I wanted to make a quick addition to this. While the accepted answer does indeed work based on the context of the question. It will not work if you have an image, as this moves everything (image and text). I have found for some reason, the image is vertically centered, but the text is not.

What you actually want to do in that case is set NSAttributedString.Key.baselineOffset, where you derive the baseline value as follows

    var displayScale: CGFloat = 1.0
    let pstyle = NSMutableParagraphStyle()
    pstyle.alignment = .center;
    let aStr = NSAttributedString(string: str, attributes: [NSAttributedString.Key.paragraphStyle: pstyle, NSAttributedString.Key.font: font])
    if let main = NSScreen.main {
        displayScale = main.backingScaleFactor
        if displayScale <= 0.0 {
            displayScale = 1.0
        }
    }
    let textHeight = aStr.size().height
    baselineOffset = ((font.ascender - font.descender) - textHeight) / displayScale
    button.attributedTitle =  = NSAttributedString(string: str, attributes: [NSAttributedString.Key.paragraphStyle: pstyle, NSAttributedString.Key.baselineOffset: baselineOffset, NSAttributedString.Key.font: font])

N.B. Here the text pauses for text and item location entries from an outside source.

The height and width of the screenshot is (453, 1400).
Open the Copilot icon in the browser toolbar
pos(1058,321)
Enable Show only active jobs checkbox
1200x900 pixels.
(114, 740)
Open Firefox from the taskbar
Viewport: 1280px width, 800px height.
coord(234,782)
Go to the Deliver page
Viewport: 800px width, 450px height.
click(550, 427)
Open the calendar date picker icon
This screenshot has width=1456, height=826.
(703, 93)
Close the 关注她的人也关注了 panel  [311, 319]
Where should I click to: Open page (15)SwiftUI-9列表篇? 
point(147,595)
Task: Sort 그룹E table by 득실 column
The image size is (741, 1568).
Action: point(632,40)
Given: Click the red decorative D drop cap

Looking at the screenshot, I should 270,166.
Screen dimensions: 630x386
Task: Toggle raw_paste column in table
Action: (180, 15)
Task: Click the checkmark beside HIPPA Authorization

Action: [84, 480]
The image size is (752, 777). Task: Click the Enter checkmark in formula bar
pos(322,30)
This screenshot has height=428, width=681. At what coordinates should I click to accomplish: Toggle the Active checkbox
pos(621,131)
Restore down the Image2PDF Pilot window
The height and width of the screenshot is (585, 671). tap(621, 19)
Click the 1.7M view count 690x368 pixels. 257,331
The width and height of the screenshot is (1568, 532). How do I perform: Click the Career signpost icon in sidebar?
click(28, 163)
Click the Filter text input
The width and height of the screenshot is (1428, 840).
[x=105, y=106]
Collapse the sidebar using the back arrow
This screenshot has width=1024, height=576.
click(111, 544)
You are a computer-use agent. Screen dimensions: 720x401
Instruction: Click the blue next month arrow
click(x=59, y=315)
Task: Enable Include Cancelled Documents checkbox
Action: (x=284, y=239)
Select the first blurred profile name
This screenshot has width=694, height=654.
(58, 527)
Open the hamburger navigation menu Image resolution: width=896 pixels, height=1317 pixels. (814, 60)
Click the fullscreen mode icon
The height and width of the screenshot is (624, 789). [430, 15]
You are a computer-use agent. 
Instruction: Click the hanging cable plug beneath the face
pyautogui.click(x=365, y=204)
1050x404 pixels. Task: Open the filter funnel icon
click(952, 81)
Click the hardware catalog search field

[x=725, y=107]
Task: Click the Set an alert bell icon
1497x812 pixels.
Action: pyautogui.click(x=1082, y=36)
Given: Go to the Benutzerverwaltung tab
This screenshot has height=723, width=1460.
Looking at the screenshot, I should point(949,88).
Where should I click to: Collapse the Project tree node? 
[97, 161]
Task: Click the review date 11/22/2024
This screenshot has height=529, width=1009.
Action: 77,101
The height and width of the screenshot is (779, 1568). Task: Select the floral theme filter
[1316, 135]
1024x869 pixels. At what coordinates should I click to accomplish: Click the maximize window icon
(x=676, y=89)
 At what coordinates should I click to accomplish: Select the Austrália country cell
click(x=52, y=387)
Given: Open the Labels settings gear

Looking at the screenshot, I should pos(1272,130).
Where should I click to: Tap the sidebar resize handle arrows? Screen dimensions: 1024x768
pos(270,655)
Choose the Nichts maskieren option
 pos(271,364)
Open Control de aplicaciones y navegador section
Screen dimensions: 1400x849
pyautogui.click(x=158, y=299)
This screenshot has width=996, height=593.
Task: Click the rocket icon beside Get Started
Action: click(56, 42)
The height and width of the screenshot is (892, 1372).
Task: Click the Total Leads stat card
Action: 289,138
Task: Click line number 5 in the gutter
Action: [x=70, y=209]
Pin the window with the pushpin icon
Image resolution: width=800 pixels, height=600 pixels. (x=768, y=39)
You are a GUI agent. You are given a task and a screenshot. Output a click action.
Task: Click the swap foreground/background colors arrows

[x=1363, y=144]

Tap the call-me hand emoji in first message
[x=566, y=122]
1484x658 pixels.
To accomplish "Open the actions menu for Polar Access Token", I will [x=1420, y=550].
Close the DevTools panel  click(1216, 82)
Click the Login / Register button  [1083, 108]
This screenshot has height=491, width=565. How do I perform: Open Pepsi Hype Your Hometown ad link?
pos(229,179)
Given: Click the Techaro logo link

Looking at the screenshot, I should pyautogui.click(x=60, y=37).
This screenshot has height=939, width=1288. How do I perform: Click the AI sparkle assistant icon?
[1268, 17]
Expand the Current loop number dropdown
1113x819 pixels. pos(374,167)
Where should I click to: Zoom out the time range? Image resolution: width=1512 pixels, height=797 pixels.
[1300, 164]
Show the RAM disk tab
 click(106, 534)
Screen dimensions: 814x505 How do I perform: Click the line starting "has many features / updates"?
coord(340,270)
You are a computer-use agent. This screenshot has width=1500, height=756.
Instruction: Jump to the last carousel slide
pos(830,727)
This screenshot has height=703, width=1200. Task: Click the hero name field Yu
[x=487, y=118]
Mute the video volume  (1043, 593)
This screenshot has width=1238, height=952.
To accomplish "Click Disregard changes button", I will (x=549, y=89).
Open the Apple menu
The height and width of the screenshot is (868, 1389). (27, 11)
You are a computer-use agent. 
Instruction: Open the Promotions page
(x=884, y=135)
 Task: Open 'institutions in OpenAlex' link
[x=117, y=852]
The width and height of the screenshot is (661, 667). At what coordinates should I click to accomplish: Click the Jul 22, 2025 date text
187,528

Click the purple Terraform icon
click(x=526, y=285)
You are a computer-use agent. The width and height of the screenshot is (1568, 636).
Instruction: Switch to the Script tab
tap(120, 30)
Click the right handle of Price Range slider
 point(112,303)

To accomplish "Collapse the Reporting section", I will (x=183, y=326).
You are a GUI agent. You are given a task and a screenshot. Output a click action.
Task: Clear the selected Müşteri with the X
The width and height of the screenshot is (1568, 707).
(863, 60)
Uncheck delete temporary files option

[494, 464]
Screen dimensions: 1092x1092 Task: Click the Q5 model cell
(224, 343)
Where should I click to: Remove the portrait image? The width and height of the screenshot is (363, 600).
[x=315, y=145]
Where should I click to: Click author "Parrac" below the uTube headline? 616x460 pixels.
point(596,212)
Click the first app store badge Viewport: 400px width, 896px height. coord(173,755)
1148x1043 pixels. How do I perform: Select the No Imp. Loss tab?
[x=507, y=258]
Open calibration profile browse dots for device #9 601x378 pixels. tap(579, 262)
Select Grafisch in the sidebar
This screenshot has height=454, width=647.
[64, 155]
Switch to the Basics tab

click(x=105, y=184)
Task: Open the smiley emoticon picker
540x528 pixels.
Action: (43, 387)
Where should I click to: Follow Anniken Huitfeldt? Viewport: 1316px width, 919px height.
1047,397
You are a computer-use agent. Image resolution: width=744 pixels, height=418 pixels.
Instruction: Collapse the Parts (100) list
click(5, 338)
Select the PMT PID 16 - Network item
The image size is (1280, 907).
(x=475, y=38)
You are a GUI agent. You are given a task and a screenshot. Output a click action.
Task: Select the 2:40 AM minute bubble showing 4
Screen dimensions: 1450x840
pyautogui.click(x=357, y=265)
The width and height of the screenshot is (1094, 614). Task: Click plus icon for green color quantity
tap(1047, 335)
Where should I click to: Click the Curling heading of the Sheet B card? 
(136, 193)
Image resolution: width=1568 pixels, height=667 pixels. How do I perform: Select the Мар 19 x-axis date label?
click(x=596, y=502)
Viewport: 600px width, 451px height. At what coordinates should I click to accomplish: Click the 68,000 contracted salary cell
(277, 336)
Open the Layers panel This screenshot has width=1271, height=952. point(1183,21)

Disclaimers here are that I'm not completely sure about the displayScale part. I theorize this is needed to correct for pixels/points.

I've only added this answer because I was struggling to find a good answer for this. I got my inspiration to do this based on this: Center two fonts with different different sizes vertically in an NSAttributedString

If this technique is wrong, I'd be interested to know so I can fix it.